Task requirements
Below is a listing. Write out exactly its lines between the one holding "[group] (1207, 384)" and the one holding "Account (1198, 1436)", inclusive.
Entries provided START
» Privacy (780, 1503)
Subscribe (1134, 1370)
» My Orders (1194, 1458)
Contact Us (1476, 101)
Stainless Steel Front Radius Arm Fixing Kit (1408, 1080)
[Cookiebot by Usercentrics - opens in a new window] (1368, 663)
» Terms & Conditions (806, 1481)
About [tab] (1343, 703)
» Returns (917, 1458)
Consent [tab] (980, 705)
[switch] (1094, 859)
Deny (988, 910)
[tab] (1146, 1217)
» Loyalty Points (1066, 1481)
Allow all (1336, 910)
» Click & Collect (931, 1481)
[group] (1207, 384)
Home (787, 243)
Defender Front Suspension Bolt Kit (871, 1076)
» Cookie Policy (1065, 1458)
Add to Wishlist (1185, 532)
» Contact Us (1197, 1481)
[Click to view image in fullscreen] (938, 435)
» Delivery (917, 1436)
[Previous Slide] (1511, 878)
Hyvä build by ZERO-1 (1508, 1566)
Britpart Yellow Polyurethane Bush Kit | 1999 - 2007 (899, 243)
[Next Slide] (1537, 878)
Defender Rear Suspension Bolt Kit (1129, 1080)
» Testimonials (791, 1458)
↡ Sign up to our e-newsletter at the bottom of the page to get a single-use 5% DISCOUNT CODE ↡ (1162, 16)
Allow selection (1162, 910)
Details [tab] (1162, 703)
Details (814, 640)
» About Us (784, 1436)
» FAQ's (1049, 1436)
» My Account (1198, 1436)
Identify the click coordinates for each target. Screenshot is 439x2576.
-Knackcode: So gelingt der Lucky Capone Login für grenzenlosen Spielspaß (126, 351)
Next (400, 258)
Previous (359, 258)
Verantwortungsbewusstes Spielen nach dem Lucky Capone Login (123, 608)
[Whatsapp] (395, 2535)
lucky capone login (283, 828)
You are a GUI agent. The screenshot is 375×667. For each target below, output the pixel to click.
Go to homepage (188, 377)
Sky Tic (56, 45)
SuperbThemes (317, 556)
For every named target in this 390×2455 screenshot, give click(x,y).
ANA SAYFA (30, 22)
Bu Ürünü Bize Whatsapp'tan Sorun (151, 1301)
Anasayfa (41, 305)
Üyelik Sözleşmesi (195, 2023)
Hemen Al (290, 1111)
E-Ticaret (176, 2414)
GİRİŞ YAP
Entries provided END
Exercise output
[group] (1207, 384)
Home (787, 243)
Defender Front Suspension Bolt Kit (871, 1076)
» Cookie Policy (1065, 1458)
Add to Wishlist (1185, 532)
» Contact Us (1197, 1481)
[Click to view image in fullscreen] (938, 435)
» Delivery (917, 1436)
[Previous Slide] (1511, 878)
Hyvä build by ZERO-1 (1508, 1566)
Britpart Yellow Polyurethane Bush Kit | 1999 - 2007 (899, 243)
[Next Slide] (1537, 878)
Defender Rear Suspension Bolt Kit (1129, 1080)
» Testimonials (791, 1458)
↡ Sign up to our e-newsletter at the bottom of the page to get a single-use 5% DISCOUNT CODE ↡ (1162, 16)
Allow selection (1162, 910)
Details [tab] (1162, 703)
Details (814, 640)
» About Us (784, 1436)
» FAQ's (1049, 1436)
» My Account (1198, 1436)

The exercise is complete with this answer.